2005 might be a year of opportunities for Bangladesh. The government, if it is concerned, could take some bold decisions. The coming year may yet see the eventual separation of the judiciary from the executive, establishment of a National Human Rights Commission and the Office of the Ombudsman. These are precious building blocks for effective governance. The present government has been promising these steps for some time. What is required is political will -- and that must be found.

The political arena will most certainly quicken further with more intensive action by the opposition. This will take place both in the streets and also in the Jatiyo Sangsad. Disaffection will grow unless deterioration in law and order and the price spiral can be controlled. This year will see the general population monitoring domestic factors with greater care. This will include unpopular facets like politicization of the bureaucracy and the judiciary. Corruption will also come under focus ahead of the completion of the term of office of the present government in October 2006.

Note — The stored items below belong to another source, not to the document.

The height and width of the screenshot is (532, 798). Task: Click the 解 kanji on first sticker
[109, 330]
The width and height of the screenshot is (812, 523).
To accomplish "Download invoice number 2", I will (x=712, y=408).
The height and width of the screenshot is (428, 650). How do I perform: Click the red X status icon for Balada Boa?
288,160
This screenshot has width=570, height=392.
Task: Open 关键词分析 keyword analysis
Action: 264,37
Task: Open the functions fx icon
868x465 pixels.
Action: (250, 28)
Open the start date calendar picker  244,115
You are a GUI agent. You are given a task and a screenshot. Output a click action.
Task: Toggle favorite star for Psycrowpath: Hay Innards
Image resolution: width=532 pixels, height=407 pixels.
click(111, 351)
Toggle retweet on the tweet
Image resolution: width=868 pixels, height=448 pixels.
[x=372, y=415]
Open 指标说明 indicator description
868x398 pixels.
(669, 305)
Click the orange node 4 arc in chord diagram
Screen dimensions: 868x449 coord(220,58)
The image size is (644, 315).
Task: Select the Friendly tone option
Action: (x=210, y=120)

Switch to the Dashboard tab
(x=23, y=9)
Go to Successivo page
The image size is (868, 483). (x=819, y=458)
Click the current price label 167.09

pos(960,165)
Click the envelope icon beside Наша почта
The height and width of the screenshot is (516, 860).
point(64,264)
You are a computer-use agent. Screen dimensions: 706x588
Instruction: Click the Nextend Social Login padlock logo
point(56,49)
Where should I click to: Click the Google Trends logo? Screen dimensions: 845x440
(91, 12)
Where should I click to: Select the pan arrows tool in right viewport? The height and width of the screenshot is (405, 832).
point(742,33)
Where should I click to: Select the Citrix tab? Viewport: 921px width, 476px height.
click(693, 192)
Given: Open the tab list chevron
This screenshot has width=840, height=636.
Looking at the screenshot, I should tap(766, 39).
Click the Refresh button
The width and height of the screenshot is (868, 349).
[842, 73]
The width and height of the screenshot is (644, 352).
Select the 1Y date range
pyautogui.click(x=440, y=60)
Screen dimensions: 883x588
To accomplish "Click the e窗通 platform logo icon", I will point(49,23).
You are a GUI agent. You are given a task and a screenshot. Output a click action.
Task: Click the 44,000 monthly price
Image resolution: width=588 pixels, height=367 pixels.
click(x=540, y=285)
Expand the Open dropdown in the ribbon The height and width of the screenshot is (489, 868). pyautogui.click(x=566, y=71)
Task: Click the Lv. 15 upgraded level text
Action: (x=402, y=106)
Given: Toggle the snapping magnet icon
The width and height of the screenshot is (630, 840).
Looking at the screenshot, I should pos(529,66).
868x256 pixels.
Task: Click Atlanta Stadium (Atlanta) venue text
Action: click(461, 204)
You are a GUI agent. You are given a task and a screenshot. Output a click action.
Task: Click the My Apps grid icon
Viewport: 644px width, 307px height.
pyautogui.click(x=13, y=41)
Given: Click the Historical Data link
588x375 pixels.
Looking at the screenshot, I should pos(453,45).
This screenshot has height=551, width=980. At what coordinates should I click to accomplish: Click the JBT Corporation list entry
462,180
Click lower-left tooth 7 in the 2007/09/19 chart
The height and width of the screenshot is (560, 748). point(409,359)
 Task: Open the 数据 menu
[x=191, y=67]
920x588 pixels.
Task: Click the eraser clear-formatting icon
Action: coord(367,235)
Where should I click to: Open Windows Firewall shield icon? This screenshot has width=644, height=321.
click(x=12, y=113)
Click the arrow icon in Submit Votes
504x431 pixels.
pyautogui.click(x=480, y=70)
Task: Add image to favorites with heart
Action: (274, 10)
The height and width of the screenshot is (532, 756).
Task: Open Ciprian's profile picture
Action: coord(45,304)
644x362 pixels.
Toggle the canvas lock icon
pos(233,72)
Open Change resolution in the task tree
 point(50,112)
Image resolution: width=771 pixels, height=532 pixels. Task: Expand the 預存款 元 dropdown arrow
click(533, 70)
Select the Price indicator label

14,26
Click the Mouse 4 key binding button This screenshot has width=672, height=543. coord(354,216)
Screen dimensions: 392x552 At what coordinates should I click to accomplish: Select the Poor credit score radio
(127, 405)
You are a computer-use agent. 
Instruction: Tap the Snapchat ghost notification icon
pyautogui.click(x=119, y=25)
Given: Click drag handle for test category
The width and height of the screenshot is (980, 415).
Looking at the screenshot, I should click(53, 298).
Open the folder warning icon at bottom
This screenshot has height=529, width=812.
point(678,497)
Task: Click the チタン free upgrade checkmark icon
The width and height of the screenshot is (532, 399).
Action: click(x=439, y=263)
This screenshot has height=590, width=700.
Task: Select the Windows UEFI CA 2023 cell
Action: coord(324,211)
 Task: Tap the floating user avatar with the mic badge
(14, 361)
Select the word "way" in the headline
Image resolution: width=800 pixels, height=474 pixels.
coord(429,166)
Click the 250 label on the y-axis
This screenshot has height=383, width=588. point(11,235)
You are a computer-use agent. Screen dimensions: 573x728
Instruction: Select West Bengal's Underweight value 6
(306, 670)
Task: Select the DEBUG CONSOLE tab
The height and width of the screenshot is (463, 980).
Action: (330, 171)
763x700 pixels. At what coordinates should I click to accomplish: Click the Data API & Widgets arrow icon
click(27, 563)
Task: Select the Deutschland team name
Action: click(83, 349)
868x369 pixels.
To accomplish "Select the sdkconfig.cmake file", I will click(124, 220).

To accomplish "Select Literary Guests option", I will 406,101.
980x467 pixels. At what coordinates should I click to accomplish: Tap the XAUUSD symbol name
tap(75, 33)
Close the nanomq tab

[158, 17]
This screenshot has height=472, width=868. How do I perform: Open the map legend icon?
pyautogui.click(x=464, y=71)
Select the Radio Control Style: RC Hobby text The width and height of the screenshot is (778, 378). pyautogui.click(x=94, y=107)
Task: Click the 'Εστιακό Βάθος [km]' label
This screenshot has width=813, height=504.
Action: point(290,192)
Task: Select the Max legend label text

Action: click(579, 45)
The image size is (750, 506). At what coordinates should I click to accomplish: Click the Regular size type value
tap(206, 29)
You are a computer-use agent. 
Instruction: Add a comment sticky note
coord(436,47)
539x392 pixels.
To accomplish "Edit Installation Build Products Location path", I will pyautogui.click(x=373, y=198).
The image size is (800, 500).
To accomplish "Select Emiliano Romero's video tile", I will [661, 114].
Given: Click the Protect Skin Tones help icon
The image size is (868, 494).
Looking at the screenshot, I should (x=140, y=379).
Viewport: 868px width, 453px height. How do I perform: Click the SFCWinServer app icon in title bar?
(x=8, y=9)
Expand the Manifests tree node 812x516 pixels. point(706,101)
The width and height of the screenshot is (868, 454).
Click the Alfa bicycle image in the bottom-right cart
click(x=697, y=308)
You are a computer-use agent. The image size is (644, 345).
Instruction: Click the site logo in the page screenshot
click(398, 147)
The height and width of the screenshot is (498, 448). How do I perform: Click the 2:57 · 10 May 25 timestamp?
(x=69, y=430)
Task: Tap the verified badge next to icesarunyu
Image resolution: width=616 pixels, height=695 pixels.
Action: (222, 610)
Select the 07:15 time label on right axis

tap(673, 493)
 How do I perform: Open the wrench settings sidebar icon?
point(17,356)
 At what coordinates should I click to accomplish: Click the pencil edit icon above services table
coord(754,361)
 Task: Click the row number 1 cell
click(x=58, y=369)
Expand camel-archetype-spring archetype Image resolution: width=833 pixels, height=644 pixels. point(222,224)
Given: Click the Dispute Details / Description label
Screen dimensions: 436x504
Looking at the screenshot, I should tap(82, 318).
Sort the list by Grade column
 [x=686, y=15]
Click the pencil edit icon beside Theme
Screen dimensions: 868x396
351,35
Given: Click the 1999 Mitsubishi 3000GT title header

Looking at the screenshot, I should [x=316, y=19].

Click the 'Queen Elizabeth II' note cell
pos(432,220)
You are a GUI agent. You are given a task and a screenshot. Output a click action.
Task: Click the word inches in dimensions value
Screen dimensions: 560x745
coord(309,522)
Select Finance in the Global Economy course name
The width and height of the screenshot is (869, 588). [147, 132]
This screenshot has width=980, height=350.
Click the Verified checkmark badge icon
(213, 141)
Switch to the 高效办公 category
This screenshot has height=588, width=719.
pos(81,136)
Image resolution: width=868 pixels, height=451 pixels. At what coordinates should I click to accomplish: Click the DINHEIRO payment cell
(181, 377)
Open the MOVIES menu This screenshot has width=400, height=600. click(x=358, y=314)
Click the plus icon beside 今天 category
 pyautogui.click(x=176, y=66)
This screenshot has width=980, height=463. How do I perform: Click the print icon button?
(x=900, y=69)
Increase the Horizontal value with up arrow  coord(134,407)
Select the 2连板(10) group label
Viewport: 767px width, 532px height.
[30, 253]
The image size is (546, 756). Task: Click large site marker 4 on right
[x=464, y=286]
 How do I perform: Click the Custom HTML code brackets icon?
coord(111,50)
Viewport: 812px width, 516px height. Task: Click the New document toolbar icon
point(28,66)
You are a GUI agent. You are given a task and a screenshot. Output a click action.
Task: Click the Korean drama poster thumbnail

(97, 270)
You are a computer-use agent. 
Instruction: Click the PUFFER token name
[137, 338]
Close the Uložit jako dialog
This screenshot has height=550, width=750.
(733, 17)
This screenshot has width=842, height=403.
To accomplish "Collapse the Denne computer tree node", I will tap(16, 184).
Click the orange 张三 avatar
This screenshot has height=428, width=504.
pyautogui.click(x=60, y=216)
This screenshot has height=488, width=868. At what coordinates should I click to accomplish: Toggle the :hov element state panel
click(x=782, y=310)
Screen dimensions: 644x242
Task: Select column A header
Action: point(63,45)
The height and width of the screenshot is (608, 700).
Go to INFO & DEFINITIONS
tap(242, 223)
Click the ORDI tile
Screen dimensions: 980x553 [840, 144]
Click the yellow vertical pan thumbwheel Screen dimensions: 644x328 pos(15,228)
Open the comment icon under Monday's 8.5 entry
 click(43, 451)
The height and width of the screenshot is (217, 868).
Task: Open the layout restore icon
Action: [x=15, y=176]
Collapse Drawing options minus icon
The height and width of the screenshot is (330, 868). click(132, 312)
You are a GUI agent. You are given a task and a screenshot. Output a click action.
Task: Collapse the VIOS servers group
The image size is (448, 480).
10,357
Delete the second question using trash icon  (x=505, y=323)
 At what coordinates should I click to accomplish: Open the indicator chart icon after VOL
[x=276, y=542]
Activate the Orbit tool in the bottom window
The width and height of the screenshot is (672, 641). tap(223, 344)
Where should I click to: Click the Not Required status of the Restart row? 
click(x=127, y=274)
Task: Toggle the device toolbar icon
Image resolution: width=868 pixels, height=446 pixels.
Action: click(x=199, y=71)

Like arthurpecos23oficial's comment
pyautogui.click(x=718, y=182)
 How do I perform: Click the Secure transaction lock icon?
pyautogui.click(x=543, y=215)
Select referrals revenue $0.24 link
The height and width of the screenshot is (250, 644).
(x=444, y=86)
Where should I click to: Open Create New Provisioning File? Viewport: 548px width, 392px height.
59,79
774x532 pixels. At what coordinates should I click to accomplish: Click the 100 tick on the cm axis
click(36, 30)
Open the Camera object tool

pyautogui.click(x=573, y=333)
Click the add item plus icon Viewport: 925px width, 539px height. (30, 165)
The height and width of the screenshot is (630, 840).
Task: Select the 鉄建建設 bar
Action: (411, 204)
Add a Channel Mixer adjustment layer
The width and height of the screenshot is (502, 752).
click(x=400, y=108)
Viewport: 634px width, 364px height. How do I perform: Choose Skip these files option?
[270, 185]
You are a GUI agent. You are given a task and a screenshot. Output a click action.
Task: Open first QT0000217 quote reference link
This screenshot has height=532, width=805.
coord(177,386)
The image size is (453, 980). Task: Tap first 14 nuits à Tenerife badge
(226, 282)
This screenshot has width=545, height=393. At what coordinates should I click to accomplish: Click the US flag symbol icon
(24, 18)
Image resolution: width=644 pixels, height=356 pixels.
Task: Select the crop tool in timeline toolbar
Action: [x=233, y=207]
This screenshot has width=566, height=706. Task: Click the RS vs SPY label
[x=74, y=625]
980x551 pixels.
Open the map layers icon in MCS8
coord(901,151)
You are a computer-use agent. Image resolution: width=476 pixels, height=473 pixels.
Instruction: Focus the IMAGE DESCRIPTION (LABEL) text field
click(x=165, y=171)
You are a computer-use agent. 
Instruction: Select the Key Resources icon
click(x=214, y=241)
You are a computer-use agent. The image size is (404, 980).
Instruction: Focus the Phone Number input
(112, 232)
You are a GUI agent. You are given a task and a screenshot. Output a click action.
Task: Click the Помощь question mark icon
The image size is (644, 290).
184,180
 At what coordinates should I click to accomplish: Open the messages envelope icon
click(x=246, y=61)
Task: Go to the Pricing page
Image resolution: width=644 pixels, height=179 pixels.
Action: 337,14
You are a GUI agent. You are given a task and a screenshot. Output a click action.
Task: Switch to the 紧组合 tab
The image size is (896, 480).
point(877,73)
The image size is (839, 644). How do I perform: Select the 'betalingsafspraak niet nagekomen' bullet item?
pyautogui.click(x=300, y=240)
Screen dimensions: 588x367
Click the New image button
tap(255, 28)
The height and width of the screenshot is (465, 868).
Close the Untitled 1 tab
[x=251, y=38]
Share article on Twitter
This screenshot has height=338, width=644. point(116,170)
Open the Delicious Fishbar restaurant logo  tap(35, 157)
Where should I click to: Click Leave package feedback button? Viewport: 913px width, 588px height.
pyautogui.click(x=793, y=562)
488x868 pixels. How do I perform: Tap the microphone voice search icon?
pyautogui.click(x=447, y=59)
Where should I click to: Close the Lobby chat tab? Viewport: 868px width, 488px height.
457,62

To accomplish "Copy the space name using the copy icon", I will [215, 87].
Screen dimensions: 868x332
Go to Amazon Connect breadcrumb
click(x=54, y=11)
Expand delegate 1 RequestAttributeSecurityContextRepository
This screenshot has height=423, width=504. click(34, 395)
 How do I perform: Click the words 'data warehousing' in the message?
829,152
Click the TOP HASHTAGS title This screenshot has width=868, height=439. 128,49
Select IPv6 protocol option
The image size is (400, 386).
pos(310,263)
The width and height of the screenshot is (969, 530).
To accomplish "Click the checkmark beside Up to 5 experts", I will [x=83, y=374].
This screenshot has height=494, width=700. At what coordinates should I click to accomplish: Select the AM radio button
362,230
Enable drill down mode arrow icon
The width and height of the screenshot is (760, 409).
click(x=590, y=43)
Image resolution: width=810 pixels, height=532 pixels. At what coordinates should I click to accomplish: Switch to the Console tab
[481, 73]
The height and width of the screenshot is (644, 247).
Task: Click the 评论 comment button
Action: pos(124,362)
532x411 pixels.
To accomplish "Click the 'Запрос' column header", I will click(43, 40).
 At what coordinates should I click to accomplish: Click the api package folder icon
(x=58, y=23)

Another issue is expected to dominate national attention in the coming months -- that of the character of the next caretaker government. This constitutional arrangement appears to have been tampered with already through unnecessary amendments. Various other factors have also crept in and stirred controversy. Appointment of a new Chief Election Commissioner might add to the debate.

In the meantime, political parties associated with the Opposition will also be carefully following the organisational steps being undertaken by the ruling Alliance in anticipation of the next general elections. Reports have indicated that ruling party activists are being advised to ascertain at the grass roots level the opinion of the general population with regard to the fulfillment of BNP election pledges. This is an interesting approach. One presumes that the opposition will also initiate similar action to prepare their subsequent manifesto ahead of the general election. This will generate seriousness and maturity in the political process and make 2005 an interesting and fascinating year.

One can also only hope that the recent visit of the former Prime Minister of Malaysia would encourage the present government to approach economic diplomacy and their look-East policy in a bipartisan spirit. This will be seen as a factor of stability and encourage investors to come to this country. They will then be assured of the safety of their potential investment against possible expropriation or nationalisation by a future administration.

Muhammad Zamir is a former Secretary and Ambassador.